Morar para mim é construir uma história. Com a casa, com as pessoas, com os lugares. Um dia, aqui no Rio mesmo, eu aluguei um apartamento em Copacabana. Eu explico. Ia fazer uma formação em Coaching. Por quase sete dias, 12 horas de treinamento por dia. Pra ficar indo e vindo de onde moro, ia ser cansativo. Na primeira noite que cheguei (o curso começaria no outro dia de manhã) eu me senti a própria princesa contemporânea: livre, leve e solta. Num quarto só pra mim. A dona do apartamento deixou as chaves com o porteiro do prédio. E na geladeira, um mimo: frutas e água. Ajeitei tudo, tinha levado até umas bonecas (eu sei que com 55 anos não deveria mais ter bonecas, mas tenho…). E depois de um bom banho, saí pra jantar. Sozinha, bebi uma taça de vinho. Voltei pelas ruas feliz da vida. Deitei, apaguei as luzes e imaginei que teria o sonho da Branca de Neve, mas meu príncipe despertador já certinho pra tocar as 7:30. Como os contos de fada não são reais, lá pelas 3:30 comecei a ouvir muito barulho e achei que era um pesadelo. Não era. Era a feira. De quinta-feira em Copacabana. E onde? Bem embaixo da minha janela. Se eu quisesse uma banana era só pedir e os caras me mandariam pela janela.
Esbravejei, fiquei muito brava, decepcionada, já ia reclamar para a proprietária que não me avisou etc etc etc.
Aí, decidi olhar a feira. Ouvir a feira. E foi uma das coisas mais lindas que vivi. Logo que deu, desci. Conversei com os feirantes, ganhei morangos, ganhei pastel. Meu café da manhã foi assim: comidinhas de graça e muitas histórias. Fui pro curso. Me sentindo nas nuvens e morrendo de sono.
Então, posso dizer que também morei em Copacabana.

Conjunto de tarefas
1/ Segundo o texto, em que dia da semana acontecia a feira embaixo da janela?
2/ Reescreva o trecho do texto começando em "Esbravejei, fiquei muito" e indo até "morei em Copacabana.", trocando "morangos" por "laranjas".
Baseie-se somente no texto.

Registros de uma coleção de dados
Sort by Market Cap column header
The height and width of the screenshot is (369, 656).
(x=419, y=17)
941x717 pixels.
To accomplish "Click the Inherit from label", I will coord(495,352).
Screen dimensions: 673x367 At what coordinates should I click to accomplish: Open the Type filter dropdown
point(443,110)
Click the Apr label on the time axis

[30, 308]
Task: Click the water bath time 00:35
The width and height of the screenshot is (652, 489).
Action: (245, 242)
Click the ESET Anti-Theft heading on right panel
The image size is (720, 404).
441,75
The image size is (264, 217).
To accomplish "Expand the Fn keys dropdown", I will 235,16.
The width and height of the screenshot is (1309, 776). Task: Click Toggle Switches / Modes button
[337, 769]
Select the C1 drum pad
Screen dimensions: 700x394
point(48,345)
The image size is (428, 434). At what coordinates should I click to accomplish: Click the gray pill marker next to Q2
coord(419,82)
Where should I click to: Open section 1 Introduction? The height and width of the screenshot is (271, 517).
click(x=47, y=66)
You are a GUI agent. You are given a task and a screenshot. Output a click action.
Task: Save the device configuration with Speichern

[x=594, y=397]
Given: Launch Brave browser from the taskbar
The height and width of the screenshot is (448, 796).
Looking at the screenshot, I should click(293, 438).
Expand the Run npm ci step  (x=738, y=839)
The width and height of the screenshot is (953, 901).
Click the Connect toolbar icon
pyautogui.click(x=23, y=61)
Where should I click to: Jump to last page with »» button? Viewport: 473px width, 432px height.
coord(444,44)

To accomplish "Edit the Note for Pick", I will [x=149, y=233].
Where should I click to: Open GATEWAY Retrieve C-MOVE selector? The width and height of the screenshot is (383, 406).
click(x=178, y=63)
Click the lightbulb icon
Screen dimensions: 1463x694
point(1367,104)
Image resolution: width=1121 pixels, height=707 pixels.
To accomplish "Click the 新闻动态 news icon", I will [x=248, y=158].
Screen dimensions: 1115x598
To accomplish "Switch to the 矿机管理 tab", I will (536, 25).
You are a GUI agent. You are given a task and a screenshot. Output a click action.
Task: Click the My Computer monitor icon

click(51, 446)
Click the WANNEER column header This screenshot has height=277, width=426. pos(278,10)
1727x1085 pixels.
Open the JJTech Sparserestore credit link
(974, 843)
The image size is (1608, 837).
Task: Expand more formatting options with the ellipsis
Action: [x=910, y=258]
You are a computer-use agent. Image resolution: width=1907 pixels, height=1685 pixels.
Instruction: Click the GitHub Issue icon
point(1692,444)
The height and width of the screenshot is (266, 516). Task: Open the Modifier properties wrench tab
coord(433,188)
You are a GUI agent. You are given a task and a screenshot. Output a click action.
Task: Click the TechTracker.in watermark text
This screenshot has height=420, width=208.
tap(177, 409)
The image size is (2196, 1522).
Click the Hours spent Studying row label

Respostas escritas
1/ Na quinta-feira.

2/
Esbravejei, fiquei muito brava, decepcionada, já ia reclamar para a proprietária que não me avisou etc etc etc.
Aí, decidi olhar a feira. Ouvir a feira. E foi uma das coisas mais lindas que vivi. Logo que deu, desci. Conversei com os feirantes, ganhei laranjas, ganhei pastel. Meu café da manhã foi assim: comidinhas de graça e muitas histórias. Fui pro curso. Me sentindo nas nuvens e morrendo de sono.
Então, posso dizer que também morei em Copacabana.